**Task description:**
Please print the entries exactly, omitting each image.

..........

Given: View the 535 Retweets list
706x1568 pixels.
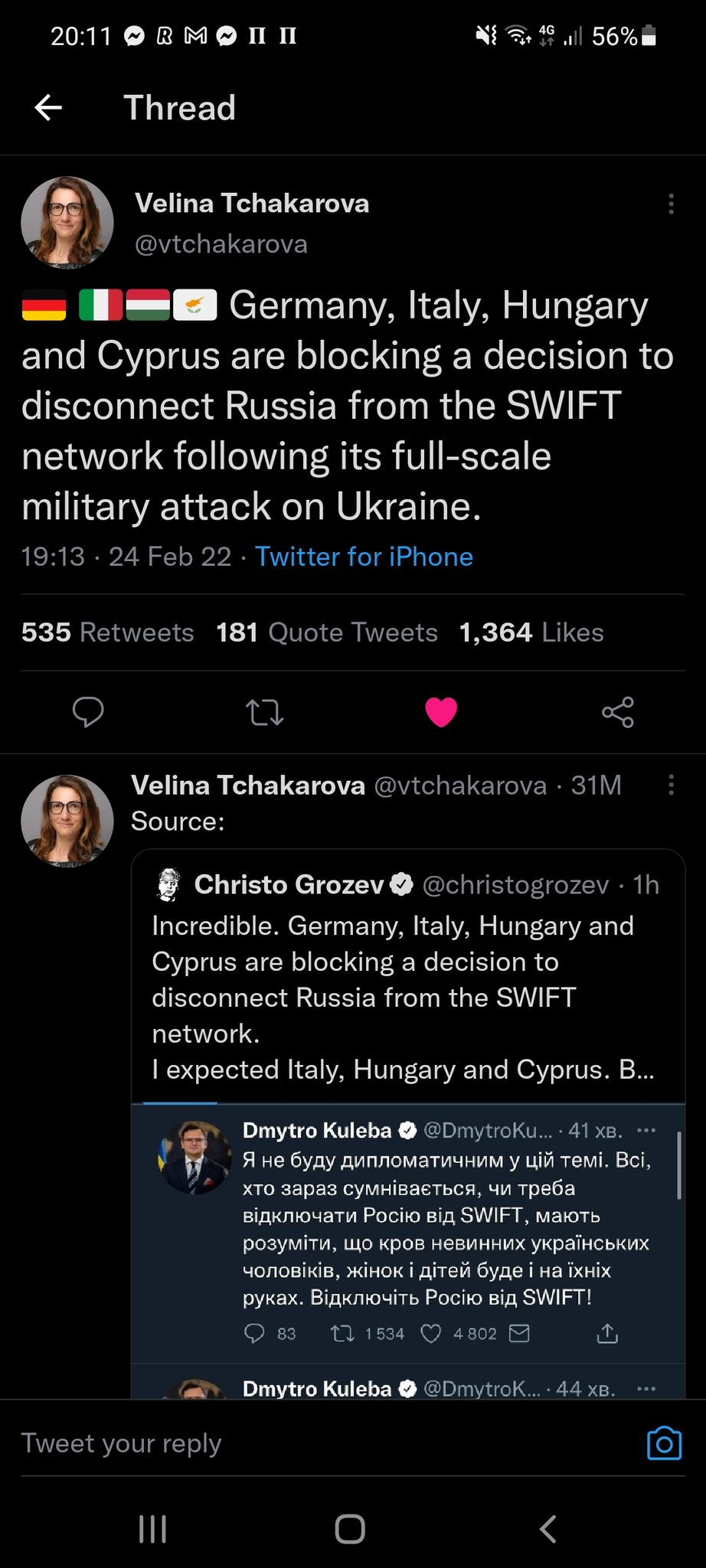Looking at the screenshot, I should point(107,632).
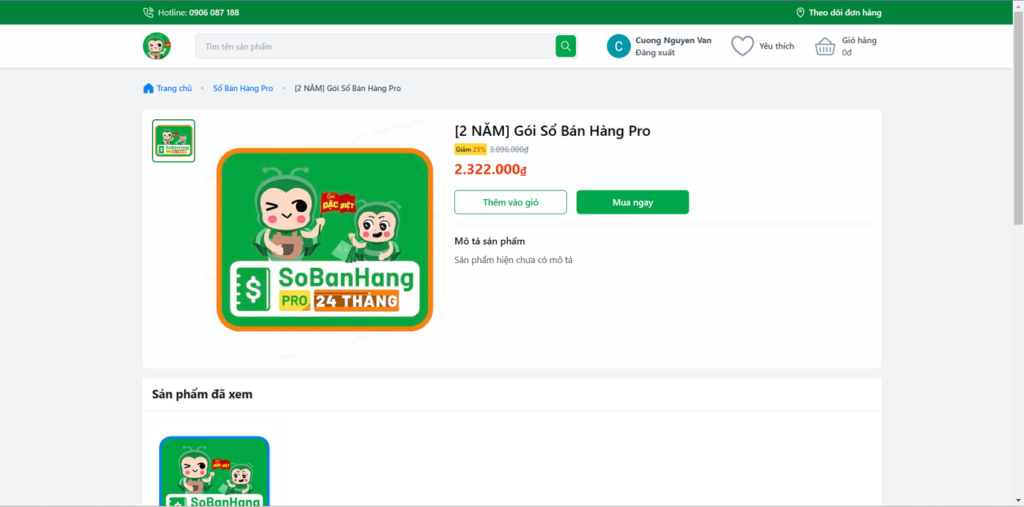The width and height of the screenshot is (1024, 507).
Task: Open the shopping basket icon
Action: tap(825, 46)
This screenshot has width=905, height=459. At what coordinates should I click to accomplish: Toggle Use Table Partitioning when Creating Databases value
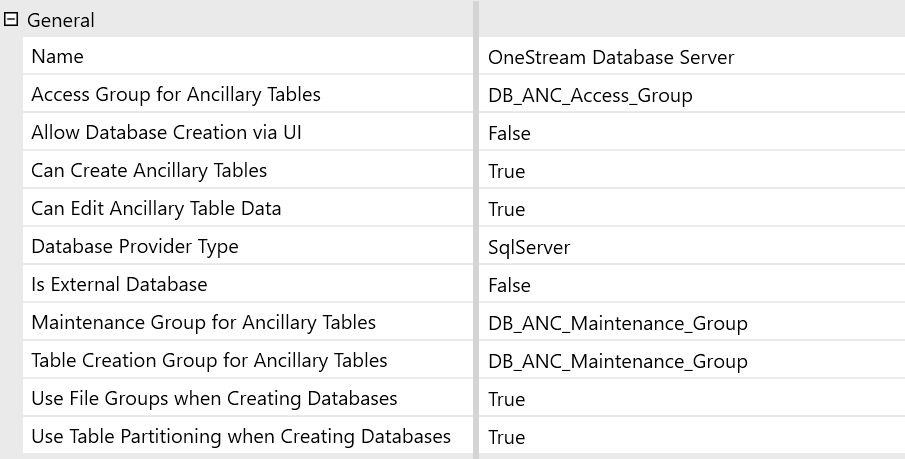pyautogui.click(x=692, y=436)
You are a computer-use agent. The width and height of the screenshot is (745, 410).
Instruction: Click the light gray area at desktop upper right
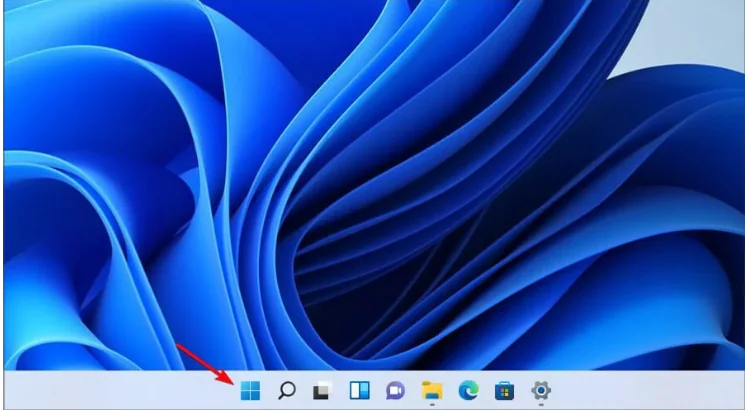[700, 40]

..........

**Response to the exercise:**
Given: View the 535 Retweets list
706x1568 pixels.
Looking at the screenshot, I should point(107,632).
The width and height of the screenshot is (1024, 507).
Task: Open the shopping basket icon
Action: tap(825, 46)
This screenshot has width=905, height=459. At what coordinates should I click to accomplish: Toggle Use Table Partitioning when Creating Databases value
pyautogui.click(x=692, y=436)
You are a computer-use agent. The width and height of the screenshot is (745, 410).
Instruction: Click the light gray area at desktop upper right
[700, 40]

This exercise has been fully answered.